A good stat to baseline growth against.  

"Fortinet hold more certifications than any other security vendor"

I have no idea how to test/validate this, so I'll accept it as is.  An impressive statement given their relative youth in the market.

"On the innovation front, we introduced a new product that strengthen our advantage across our core market. This includes a new FortiGuard cloud-based sandboxing and IP reputation service, designed to help protect against advanced persistent threats. Using behavioral attributes to detect malware by executing them within a virtual environment."

See above commentary re: Checkpoint's Threat Emulation system.  I'm actually not sure who was first into this market, and it's too early to say who is best, but regardless, expect it to feel like Attack of the Clones in the next 12-24 months.

"we also continued to invest in sales headcount and marketing activities to support long-term growth"

See Symantec.  There are going to be a bunch of sales managers available pretty soon.

"Q1 billings were $148.5 million during the first quarter, an increase of $11.5 million or 8% year-over-year."

That's a bit healthier.  Nicely done.

"EMEA billings grew 8% despite the continued macro uncertainty there. And APAC grew very nicely at 25% with good traction in Japan, Southeast Asia and India."

Wow.  25% is indeed a very healthy growth rate.  Not sure what the base was, but shows there is still a pretty significant unsatisfied market need.

"In the Americas, we won a 7-figure deal with a large U.S. based wireless carrier where we replaced Palo Alto Networks. We were selected because of our superior reliability, scalability and overall firewall performance."
"[on a different deal]...we beat out Check Point, Juniper, Palo Alto Networks and Cisco in this deal, based again on performance and breadth of functionality we offer..."
"[on a different deal]...we beat Cisco, Check Point, McAfee and Blue Coat in this deal..."

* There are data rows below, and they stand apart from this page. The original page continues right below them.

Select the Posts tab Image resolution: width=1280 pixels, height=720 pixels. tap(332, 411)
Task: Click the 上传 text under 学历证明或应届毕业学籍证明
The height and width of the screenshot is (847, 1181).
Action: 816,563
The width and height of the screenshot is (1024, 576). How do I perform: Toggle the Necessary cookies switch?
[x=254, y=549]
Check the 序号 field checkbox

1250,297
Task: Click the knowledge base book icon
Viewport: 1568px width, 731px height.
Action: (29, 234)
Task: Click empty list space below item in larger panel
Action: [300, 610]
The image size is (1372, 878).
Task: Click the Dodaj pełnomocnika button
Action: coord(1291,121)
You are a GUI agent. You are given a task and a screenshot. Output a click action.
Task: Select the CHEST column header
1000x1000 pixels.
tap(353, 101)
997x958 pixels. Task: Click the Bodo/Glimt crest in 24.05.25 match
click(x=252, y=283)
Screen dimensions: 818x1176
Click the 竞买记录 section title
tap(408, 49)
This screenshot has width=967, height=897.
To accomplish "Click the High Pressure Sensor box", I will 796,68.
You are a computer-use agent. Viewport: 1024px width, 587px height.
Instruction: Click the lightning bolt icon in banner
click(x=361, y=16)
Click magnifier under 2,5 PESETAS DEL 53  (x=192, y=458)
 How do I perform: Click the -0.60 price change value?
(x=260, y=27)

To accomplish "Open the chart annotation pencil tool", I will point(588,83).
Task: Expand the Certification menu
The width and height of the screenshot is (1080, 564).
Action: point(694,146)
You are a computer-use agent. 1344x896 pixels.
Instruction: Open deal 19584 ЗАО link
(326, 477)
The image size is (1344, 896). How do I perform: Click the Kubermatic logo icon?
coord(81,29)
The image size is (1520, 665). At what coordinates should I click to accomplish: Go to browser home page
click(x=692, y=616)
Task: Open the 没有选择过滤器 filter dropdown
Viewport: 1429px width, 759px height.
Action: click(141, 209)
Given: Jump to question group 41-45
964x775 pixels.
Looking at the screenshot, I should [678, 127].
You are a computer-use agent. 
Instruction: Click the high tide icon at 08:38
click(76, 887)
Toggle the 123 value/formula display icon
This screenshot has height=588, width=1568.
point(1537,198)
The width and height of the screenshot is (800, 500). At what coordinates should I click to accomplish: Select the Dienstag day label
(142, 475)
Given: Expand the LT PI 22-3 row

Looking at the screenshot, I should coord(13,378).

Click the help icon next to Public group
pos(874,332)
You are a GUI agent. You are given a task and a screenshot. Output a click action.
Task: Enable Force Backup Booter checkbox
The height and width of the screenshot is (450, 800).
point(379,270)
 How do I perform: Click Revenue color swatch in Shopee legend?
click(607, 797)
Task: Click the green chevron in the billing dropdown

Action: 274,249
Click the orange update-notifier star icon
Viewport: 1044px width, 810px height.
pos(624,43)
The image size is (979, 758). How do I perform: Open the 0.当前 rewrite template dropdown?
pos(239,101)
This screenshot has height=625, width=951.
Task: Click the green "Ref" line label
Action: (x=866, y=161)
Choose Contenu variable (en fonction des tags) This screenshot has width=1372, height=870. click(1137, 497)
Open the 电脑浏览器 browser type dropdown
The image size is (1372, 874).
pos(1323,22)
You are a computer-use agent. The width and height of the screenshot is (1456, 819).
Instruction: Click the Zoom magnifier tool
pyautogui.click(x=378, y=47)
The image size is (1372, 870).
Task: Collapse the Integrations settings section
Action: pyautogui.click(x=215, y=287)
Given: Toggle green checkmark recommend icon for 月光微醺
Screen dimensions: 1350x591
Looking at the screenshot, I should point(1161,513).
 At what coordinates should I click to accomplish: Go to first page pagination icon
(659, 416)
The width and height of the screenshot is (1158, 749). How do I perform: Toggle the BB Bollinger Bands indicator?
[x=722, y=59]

These statements are interesting because Symantec and Checkpoint seemed to not really want to name or discuss competitors at all.  Whereas Fortinet just get straight into competitor-smack-down.  As Robbie Williams says, "sing when you're winning."

"give you some color"

This one was everywhere.  Seven appearances in the transcript, and they weren't talking about the flashing lights on the firewalls.   I read it in the Checkpoint discussion too (3 appearances) and Symantec (2 appearances).  Sounds like the latest buzzword.  Excellent.  It seems that "can you give us some color about..." basically means "can you give us some detail about..."  But the people who say the former, rather than the latter, I assume get well rewarded for their command of management linguistics.  Is it just a coincidence that the more the word 'color' is thrown about, the higher the company's year-to-year growth?  

"In terms of the strategy, I think the strategy is pretty obvious. Look, the product is advantaged in one particular context, and that is, it can do more with higher performance, far more reliable, far more scalable."

Great clarity.  You don't get that a lot.